Bailiff William Bailhache led the honours on Sunday for Dorothea Weber, nee Le Brocq, who helped save the life of a Jewish woman during the German Occupation, and has now been made 'Righteous Among Nations' by the State of Israel.
An award ceremony and plaque unveiling was held for Dorothea, who died in 1993. It was attended by the Bailiff, the Lieutenant-Governor Sir John McColl and Chief Minister Ian Gorst.
The award ceremony was held at the Tapestry Museum and was followed by an unveiling ceremony at 7 West Park Avenue, Dorothea Weber's former address.
While Dorothea Weber's husband was fighting for Hitler's forces in Europe she was hiding her friend Hedwig Bercu, who was being hunted by the Germans in Nazi-controlled Jersey.
Over 70 years later Cambridge University academic Gilly Carr's research means Dorothea Weber has become only the second Channel Islander to receive the Righteous Among the Nations honour on the Yad Vashem - the Jewish living memorial to the Holocaust.
During the Occupation Dorothea shared her rations with Hedwig, who in desperation had faked her own death in a bid to escape persecution - she left a pile of clothes and a fake suicide note on St Aubin beach - although the Germans quickly regarded it as a ruse and sought to track her down.
Hedwig Bercu went into hiding after a disagreement with a lorry driver who reported her to the Germans for smuggling petrol coupons out of the office where she worked.
The Germans warned islanders they would be "liable to punishment" if they hid Hedwig and an appeal to find her was even posted in newspapers, but Dorothea Weber ignored the warnings.
At the award ceremony the Bailiff today told Islanders Dorothea Weber's heroism remains inspirational. He said: “I am pleased to welcome you all to this special award ceremony for Righteous Among Nations status for one of our Jersey women, Dorothea Weber née Le Brocq, who is being honoured by the State of Israel through Yad Vashem in recognition of her actions in hiding a Jewish woman, Hedwig Bercu, during the German Occupation.

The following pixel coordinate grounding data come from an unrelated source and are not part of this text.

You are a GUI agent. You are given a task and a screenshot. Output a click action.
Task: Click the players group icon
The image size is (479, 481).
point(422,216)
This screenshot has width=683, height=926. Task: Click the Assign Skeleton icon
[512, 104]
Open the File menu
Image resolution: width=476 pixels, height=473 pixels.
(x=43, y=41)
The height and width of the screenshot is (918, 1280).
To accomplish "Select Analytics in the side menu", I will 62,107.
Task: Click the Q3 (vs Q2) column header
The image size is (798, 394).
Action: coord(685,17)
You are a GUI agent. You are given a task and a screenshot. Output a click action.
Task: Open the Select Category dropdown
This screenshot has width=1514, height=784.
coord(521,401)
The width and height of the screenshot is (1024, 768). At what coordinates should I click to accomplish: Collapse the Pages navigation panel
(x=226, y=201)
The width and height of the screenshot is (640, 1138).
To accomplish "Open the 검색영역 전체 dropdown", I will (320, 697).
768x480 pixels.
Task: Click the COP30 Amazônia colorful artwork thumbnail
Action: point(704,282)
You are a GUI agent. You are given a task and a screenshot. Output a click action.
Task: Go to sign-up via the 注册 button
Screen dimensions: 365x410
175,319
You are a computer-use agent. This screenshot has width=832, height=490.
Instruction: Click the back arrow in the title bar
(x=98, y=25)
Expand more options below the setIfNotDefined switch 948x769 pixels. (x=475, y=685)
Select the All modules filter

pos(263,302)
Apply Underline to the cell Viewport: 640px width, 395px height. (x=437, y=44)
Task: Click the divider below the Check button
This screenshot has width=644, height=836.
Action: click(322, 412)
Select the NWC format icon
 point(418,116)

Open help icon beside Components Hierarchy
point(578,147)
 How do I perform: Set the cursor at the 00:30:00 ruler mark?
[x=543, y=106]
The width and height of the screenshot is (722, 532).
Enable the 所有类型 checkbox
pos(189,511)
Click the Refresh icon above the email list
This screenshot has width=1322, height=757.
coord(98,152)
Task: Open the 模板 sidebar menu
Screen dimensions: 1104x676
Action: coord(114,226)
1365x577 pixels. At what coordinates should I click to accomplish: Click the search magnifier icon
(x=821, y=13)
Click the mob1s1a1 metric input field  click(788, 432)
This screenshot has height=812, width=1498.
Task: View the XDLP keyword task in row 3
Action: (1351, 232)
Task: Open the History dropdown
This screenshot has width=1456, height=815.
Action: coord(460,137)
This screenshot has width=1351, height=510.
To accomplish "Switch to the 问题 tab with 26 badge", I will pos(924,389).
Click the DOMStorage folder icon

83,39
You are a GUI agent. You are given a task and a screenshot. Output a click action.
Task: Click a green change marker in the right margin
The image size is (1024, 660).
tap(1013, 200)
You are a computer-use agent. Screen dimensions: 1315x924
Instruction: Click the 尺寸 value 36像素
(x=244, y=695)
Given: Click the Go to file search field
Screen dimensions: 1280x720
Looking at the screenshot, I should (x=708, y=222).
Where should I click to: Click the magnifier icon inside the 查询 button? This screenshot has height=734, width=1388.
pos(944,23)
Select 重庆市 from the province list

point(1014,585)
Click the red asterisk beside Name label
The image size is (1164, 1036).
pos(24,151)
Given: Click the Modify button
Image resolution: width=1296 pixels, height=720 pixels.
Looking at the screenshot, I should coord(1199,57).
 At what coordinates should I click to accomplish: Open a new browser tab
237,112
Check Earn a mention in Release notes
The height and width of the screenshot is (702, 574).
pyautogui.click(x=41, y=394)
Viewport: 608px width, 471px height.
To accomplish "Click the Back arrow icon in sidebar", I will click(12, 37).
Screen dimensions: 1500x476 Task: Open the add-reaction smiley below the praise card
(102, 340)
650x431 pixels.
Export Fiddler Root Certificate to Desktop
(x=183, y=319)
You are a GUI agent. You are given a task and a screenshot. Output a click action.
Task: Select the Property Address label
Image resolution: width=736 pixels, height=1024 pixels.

“It is a particular pleasure to welcome Dr Gilly Carr, a Fellow of St Catherine’s College Cambridge who has carried out a good deal of research and worked tirelessly to bring Mrs Weber’s heroism to the fore, enabling the recognition to take place.
“I am also very pleased to welcome Mr Pierre Landick, a second cousin of Dorothea Weber and members of Hedwig Bercu’s family – her children, Marion and Elizabeth and grandson Moritz, and her niece and nephew Zohar Ramot and Ilan Gonen.
"I would like to take you back briefly to 1939. Jersey was a small agricultural community, with some tourist trade from the United Kingdom during the summer months. Unlike today, when we have a fairly cosmopolitan society, life then was very different. There was a much stronger French influence, but the population was for the most part native born Jersey men and women and some English settlers.
"Shortly before the arrival of the Nazi forces, some had left the Island for the United Kingdom, whether returning to their families or to join the armed forces or the merchant navy. For those who were left, the arrival of those German forces presented everyday challenges which to us now are almost impossible to understand. Let me give a humdrum example - when we are stopped in the street by a stranger today and asked for directions, do any of us really refuse? It is a human reaction to be helpful.
“But then, when the person making the request was a member of the invading Nazi force, there must have been different emotions struggling beneath the surface. For many, the Nazis were simply the enemy and one did not cooperate unless there was no option. But particularly in the early years of the Occupation, the probability is that at least some people thought that Germany would win the war. Can one dare to think it, but some people perhaps identified with Hitler’s economic success in the 1930s.
“Regrettably, some may have shared his dreadful attitudes to many minorities, including especially the Jews. Fortunately, most islanders did not, and in that they were joined by some Germans who found themselves in the military, bound to serve a regime which they could not support.
“Some 260 Channel Islanders were deported to Nazi prisons and concentration camps on the continent. Of these, about one in eight died.
“Who knows how each of us would have reacted to those circumstances? That context though makes for a real explanation of why the extraordinary actions of one woman, Dorothea Weber née Le Brocq is being recognised. In Shakespeare’s Julius Caesar, Mark Anthony said of Brutus 'His life was gentle and the elements so mixed in him that nature might stand up and say to all the world, this was a man.' Adapt the quote for gender, and it meets the context of what Dorothea Le Brocq did.”